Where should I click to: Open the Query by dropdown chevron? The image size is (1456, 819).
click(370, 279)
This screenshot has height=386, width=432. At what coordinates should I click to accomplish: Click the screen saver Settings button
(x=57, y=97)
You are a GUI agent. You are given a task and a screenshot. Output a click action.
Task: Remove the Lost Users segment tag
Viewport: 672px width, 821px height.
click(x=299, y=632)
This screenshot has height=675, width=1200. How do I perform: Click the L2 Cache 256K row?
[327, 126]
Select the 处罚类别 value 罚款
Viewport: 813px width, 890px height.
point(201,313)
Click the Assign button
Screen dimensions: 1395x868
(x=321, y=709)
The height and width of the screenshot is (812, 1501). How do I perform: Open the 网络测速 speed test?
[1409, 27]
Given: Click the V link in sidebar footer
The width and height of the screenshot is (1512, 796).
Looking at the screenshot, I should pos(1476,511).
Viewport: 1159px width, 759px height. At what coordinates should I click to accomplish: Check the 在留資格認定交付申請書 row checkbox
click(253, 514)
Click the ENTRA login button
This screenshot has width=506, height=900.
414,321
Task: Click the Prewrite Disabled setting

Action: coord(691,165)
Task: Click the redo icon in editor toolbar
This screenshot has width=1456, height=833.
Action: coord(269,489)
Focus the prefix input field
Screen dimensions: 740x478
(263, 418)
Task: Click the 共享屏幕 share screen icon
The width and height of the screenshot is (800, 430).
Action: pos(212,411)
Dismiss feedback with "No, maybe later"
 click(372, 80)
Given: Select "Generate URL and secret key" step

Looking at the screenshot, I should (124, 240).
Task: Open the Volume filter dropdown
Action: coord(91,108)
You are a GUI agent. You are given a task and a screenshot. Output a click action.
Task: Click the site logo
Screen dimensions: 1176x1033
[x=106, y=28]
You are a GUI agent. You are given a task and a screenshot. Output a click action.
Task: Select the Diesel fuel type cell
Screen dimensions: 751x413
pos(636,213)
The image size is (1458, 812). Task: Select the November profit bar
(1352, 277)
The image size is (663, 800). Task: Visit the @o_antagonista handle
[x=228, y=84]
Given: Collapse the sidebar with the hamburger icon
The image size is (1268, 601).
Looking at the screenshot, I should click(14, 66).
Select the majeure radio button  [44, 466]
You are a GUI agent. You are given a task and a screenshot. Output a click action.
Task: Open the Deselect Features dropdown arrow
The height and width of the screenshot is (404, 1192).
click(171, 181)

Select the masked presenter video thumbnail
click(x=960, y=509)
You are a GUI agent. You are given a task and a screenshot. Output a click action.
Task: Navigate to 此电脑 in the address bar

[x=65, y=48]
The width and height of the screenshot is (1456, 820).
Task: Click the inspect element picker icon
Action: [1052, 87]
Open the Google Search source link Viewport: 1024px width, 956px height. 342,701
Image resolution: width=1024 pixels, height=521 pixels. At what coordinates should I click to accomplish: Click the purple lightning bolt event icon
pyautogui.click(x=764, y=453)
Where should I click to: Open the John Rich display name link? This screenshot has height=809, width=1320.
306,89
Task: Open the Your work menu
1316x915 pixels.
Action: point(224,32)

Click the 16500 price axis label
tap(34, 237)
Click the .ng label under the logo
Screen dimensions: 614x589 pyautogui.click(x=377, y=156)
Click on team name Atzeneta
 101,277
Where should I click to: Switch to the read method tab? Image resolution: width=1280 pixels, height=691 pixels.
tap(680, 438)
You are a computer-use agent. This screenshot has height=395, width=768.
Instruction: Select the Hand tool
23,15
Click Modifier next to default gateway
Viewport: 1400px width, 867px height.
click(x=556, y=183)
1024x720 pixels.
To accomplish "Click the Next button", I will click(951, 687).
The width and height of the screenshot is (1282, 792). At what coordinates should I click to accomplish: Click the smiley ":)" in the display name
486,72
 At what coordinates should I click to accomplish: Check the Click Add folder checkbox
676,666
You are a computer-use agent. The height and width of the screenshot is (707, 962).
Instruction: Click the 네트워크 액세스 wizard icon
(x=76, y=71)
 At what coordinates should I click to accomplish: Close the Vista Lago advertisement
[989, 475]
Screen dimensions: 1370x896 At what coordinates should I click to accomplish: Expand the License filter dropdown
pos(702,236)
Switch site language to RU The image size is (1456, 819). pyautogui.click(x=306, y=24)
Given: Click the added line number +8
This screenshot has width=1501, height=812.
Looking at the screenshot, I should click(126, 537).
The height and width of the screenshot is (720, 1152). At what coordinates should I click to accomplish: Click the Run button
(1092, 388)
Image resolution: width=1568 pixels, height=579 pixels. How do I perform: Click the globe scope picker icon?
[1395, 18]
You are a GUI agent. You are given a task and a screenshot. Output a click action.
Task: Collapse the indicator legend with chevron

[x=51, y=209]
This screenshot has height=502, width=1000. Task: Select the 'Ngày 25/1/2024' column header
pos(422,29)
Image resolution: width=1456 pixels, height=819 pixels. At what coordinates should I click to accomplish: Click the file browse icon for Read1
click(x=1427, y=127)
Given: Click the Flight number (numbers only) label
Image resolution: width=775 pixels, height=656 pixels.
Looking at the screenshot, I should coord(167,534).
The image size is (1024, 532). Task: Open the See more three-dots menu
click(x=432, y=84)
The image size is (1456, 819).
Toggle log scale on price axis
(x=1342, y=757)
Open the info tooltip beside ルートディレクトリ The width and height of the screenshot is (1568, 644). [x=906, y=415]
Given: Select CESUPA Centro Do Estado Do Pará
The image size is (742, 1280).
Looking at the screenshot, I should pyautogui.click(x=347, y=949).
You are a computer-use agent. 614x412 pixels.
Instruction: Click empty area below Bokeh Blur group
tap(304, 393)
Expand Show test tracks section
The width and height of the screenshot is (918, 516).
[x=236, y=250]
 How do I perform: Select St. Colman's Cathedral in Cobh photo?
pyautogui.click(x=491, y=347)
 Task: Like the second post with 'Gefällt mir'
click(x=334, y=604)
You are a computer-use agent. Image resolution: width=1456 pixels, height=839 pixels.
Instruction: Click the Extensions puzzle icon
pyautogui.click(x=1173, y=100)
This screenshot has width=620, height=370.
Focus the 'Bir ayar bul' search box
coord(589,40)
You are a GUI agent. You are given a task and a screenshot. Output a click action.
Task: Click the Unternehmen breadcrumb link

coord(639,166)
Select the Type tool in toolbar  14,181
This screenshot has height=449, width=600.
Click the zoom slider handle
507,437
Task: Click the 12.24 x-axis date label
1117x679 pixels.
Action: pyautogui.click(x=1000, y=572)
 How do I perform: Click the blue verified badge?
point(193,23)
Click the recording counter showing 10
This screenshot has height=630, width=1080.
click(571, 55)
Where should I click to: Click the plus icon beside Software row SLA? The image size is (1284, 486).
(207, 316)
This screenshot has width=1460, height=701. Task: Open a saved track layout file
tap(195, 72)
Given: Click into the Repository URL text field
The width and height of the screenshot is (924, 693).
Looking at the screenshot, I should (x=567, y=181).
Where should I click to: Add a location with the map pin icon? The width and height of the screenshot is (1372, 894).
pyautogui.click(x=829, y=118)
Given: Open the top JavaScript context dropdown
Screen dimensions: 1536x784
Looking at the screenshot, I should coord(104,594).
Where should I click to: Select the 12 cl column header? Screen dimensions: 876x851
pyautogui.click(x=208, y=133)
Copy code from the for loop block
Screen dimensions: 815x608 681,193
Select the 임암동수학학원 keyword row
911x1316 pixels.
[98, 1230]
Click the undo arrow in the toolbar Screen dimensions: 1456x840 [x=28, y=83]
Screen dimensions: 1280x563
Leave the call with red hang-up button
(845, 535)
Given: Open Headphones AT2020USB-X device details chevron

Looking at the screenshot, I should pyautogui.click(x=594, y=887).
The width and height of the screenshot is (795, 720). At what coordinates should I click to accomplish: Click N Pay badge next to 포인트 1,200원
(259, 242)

■ **What is asked**
Rewrite the rows from the start through the line containing "click(372, 80)", changing "width and height" to "size" and keeping everything else the same.

■ **Expected answer**
Where should I click to: Open the Query by dropdown chevron? The image size is (1456, 819).
click(370, 279)
This screenshot has height=386, width=432. At what coordinates should I click to accomplish: Click the screen saver Settings button
(x=57, y=97)
You are a GUI agent. You are given a task and a screenshot. Output a click action.
Task: Remove the Lost Users segment tag
Viewport: 672px width, 821px height.
click(x=299, y=632)
This screenshot has height=675, width=1200. How do I perform: Click the L2 Cache 256K row?
[327, 126]
Select the 处罚类别 value 罚款
Viewport: 813px width, 890px height.
point(201,313)
Click the Assign button
Screen dimensions: 1395x868
(x=321, y=709)
The height and width of the screenshot is (812, 1501). How do I perform: Open the 网络测速 speed test?
[1409, 27]
Given: Click the V link in sidebar footer
The size of the screenshot is (1512, 796).
Looking at the screenshot, I should pos(1476,511).
Viewport: 1159px width, 759px height. At what coordinates should I click to accomplish: Check the 在留資格認定交付申請書 row checkbox
click(253, 514)
Click the ENTRA login button
This screenshot has width=506, height=900.
414,321
Task: Click the Prewrite Disabled setting

Action: coord(691,165)
Task: Click the redo icon in editor toolbar
This screenshot has width=1456, height=833.
Action: coord(269,489)
Focus the prefix input field
Screen dimensions: 740x478
(263, 418)
Task: Click the 共享屏幕 share screen icon
The size of the screenshot is (800, 430).
Action: pos(212,411)
Dismiss feedback with "No, maybe later"
 click(372, 80)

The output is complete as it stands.